Literary Friday ~ Palimpsest

photo ArtatHomeButton_zps18898da7.jpgSynopsis according to GoodReads:

“Between life and death, dreaming and waking, at the train stop beyond the end of the world is the city of Palimpsest. To get there is a miracle, a mystery, a gift, and a curse—a voyage permitted only to those who’ve always believed there’s another world than the one that meets the eye. Those fated to make the passage are marked forever by a map of that wondrous city tattooed on their flesh after a single orgasmic night. To this kingdom of ghost trains, lion-priests, living kanji, and cream-filled canals come four travelers: Oleg, a New York locksmith; the beekeeper November; Ludovico, a binder of rare books; and a young Japanese woman named Sei. They’ve each lost something important—a wife, a lover, a sister, a direction in life—and what they will find in Palimpsest is more than they could ever imagine.”

Palimpsest is a one of those genre-defying, expectation-defying books. Not in that I expected it to be crap, and it was the best thing ever, but in that it’s a contemporary adventure, and a fantasy, with some very erotic writing (but nothing very graphic), and even after finishing it I’m not sure I understand it all.

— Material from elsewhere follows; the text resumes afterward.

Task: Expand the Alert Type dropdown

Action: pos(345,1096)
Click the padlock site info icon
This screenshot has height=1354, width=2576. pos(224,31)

I came to Catherynne M. Valente by way of SJ Tucker, and have already read the Fairyland series before starting this one. So my order is all kinds of reversed. This book, like the Fairyland series, bears Valente’s trademark creative whimsy and macabre writing. She makes very interesting visuals of beautiful and terrible things, lighthearted and deadly, and the end result is (for me) unsettling.

At its heart, this book touches on some very primal human things: the need for community, defensiveness of belief, sensing but not understanding things beyond ourselves, and the hope for something greater than our little human sufferings. But it does so with a twisting path of 4 primary characters, and a flip-flopping narrative (third person in ‘the real world’, first person omniscient in Palimpsest). The characters were very complex, but the only one I felt any inkling of understanding was Ludo, and not very much with that. Most of the characters in her stories are very selfish, all the time, and it makes me feel frustrated and alienated.

Overall, I would recommend this for fans of contemporary fantasy along the dark and unknowable bent. If you don’t get squicked out easily, if you assume everyone is self-centered, if you don’t mind not understand what the heck just happened, and if you can easily accept that sexual orientation, desires, and drive are as fluid as water for everyone, everywhere*, this is probably a book you’ll enjoy.

* Don’t get me wrong- I don’t mind titillating fiction, and the concept of a city that’s an STD is interesting, but the blithe acceptance of everyone that Palimpsest is worth a sort of immediate sexual desperation (especially considering everything we see of the city is dangerous, painful, and mean) didn’t sit well with me.